Evolution of the Fuji SLRs
Fuji Photo Film started producing SLR cameras in 1962 with their Fujicarex leaf-shutter SLR, which was followed by the Fujicarex II in 1963. They were innovative, with the controls for the exposure and focus made via thumbwheels on the back plate. The cameras had other quirks, and like most leaf-shutter SLRs from the 1960s, they were limited in lenses, shutter speed, and were left behind by the focal-plane shutter SLRs. Today, they are somewhat rare, and probably rarely work well.
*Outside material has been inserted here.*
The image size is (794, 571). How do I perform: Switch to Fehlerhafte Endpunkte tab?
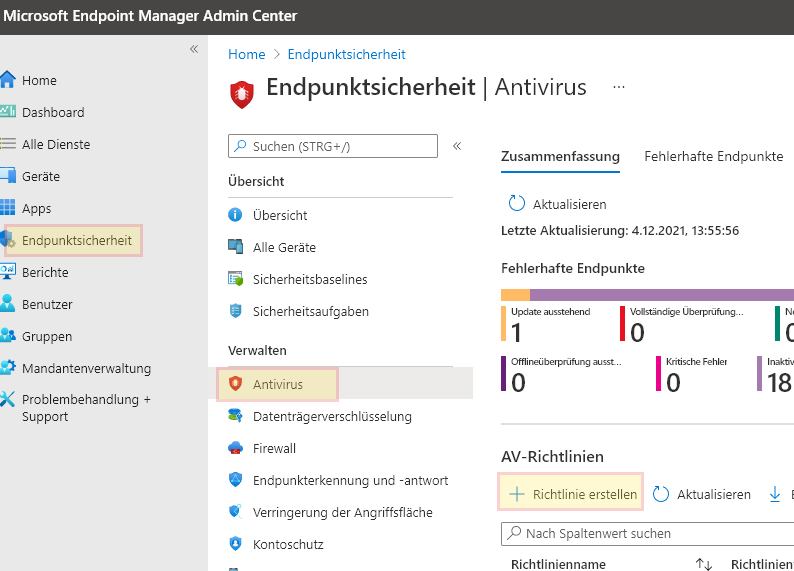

In the days when many SLR camera manufacturers that were not Nikon, Canon, Topcon, Miranda, Minolta, or Olympus, the M42 mount (or Praktica screw mount, or Pentax Screw Mount, or just M42) was the “other” mount. Fuji came out with their series of ST models which used the M42 mount. The ST701 appeared in 1971, followed by the ST 801 in 1973. The ST 901 appeared in 1974, and featured Aperture-Priority exposure. The ST 605 appeared in 1976, and the ST 705 came out in 1977. All of these models have cloth horizontal shutters, are well-made, and use match-needle metering visible in the finder. The exception is the ST 801, which was the first SLR to use diodes in the finder instead of a match-needle and scale. The Fujica AZ-1 was their last M42-mount camera, which featured Aperture-Priority, TTL auto-exposure, and was the first SLR to be sold with a zoom lens (43-75mm) as the kit lens.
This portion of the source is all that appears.